Go to a restaurant, pick a booth behind a child, and smile at them. The next thing you know, they are playing peek-a-boo with you. They manage to get a real thrill out of “hiding” and then being discovered by you.

I wonder if we adults have our own versions of peek-a-boo. I know as an adult, I have gotten a lot better at hiding. As a child, I wanted to be discovered so hiding was pretty superficial, but as an adult, I have learned to hide behind all kinds of beliefs and feelings that make it difficult for me to even find myself.

The other day I got really frustrated with one of my husband’s more common and aggravating habits. Normally, I just ask him to please notice what he is doing because I’m finding it difficult to live with. This time, I presumed to understand his motivation. Mind you, I did not ask him about his motivation or intention. Now, I’m a spiritual counselor, I know it is rude and inappropriate to assume I know someone’s motivation better than they do, but there I was doing it anyway.

The thing about making presumptions is that they usually backfire because the person you are making the presumption about now has justifiable cause for trenching in and not listening to you because “Clearly, you don’t really know them.”

You got it! My presumption predictably backfired.

To make it all a little stickier, I was really upset with him, told him so and expected him to change so that I would feel better. (Those of you who have done some personal growth work know where this is going, don’t you?) Trying to get someone to change long-term to please you is most often a futile effort. People change because the change makes their life better, and ideally comes from a desire to create greater happiness, not to avoid anger.

Attempting to browbeat someone into changing by sharing my angry feelings is manipulation, not good communication. Browbeating someone based on a presumption is really shaky ground because presumptions are usually not accurate.

So let’s put this together. I’m angry with someone, not as much about his behavior, but more about my presumptions about his motivation, which has not been proven. I’m building a case on my volatile emotions. (No wonder so many men have come to believe that women’s emotions are just about raging hormones and have no real foundation.) Here is where I got confused and other people get confused too. My emotions were valid, but they weren’t about my husband. They were about me.

If indeed, I am the creator of my reality (and I believe I am) then I am angry about my inability to create or influence a reality I want but am not experiencing. By lashing out and blaming someone else, I don’t have to face myself, do I? I don’t have to address the real source and motivation of my own anger. I am hiding from my own insecurity. I am hiding from me.

Does that mean my husband is exempt from ever doing anything that should irritate me? No. He has different ways of doing things and sometimes his choices are down right irritating. It is appropriate to ask him to consider how his decisions affect me.

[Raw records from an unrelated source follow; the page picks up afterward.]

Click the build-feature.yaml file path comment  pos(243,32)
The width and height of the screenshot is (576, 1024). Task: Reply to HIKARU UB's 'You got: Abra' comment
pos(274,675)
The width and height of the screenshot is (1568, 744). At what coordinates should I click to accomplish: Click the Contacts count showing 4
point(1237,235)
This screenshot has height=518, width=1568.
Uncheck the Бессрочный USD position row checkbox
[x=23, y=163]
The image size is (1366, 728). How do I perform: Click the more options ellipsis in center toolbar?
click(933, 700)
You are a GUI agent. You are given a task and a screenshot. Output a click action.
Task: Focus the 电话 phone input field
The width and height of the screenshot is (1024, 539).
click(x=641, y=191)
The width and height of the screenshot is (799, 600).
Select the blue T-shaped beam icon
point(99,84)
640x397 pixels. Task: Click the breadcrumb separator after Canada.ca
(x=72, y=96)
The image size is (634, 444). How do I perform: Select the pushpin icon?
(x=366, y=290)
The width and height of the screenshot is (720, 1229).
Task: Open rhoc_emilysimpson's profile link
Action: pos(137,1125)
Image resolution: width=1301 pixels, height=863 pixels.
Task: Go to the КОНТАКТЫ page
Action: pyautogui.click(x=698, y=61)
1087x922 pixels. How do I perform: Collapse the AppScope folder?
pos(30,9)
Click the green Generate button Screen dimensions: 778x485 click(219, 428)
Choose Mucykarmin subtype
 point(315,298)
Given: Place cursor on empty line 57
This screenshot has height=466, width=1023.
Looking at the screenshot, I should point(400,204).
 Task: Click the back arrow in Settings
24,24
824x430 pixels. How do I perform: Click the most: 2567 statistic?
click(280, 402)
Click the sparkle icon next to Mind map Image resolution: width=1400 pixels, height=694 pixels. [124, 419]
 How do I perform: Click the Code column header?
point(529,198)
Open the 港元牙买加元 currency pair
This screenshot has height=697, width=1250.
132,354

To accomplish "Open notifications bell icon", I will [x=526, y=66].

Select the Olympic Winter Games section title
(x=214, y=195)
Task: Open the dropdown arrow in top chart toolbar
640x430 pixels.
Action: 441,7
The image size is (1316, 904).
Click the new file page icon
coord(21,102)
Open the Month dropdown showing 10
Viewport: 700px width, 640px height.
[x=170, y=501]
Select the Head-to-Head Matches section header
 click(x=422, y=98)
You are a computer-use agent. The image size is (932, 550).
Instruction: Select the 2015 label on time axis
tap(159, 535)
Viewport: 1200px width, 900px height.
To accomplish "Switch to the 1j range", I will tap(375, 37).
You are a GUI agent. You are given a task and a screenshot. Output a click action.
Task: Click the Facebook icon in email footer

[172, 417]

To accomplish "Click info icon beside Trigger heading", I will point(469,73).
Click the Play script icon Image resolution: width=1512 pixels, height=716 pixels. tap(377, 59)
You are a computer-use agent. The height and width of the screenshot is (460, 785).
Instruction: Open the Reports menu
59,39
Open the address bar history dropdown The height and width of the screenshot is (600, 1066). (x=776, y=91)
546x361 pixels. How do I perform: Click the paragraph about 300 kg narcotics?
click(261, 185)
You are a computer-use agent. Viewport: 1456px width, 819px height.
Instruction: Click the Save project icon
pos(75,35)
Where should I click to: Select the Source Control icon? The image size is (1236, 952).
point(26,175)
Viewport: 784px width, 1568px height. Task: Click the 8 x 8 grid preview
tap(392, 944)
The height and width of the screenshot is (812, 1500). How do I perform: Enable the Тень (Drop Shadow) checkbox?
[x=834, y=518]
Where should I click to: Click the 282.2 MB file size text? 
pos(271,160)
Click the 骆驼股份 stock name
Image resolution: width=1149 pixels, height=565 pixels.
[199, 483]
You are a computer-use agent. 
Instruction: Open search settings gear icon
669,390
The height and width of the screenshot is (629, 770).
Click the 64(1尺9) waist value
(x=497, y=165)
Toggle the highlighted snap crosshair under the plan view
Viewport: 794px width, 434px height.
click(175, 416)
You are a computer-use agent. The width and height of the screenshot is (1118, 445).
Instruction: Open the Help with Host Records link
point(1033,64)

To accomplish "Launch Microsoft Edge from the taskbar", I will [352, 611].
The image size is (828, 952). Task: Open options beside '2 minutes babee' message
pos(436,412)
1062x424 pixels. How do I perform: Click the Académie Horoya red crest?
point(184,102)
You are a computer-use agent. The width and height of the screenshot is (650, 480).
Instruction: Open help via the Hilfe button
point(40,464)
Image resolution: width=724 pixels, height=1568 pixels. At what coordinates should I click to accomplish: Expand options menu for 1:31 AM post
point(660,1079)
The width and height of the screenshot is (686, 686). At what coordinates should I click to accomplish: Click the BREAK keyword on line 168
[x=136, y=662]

But it is inappropriate to attempt to shape his behavior with my anger. It is especially inappropriate when I haven’t looked inside to face my own insecurities and the motivations behind them, before asking him to do the same thing. When I do look at myself first, I usually find myself approaching my husband with a lot less presumption and a great deal more compassion.

For those of you doing the Creation Meditation with us, this is one of the main reasons we do this meditation practice. When emotions are strong, we take them into the womb of all possibilities and hold our feelings in compassion until they transform. We stop blaming others and we stop hiding from ourselves. We learn how to love our limits with infinite compassion; thereby, discovering more of our own radiant and limitless selves.

After all, children have the right idea about peek-a-boo. We are meant to be discovered!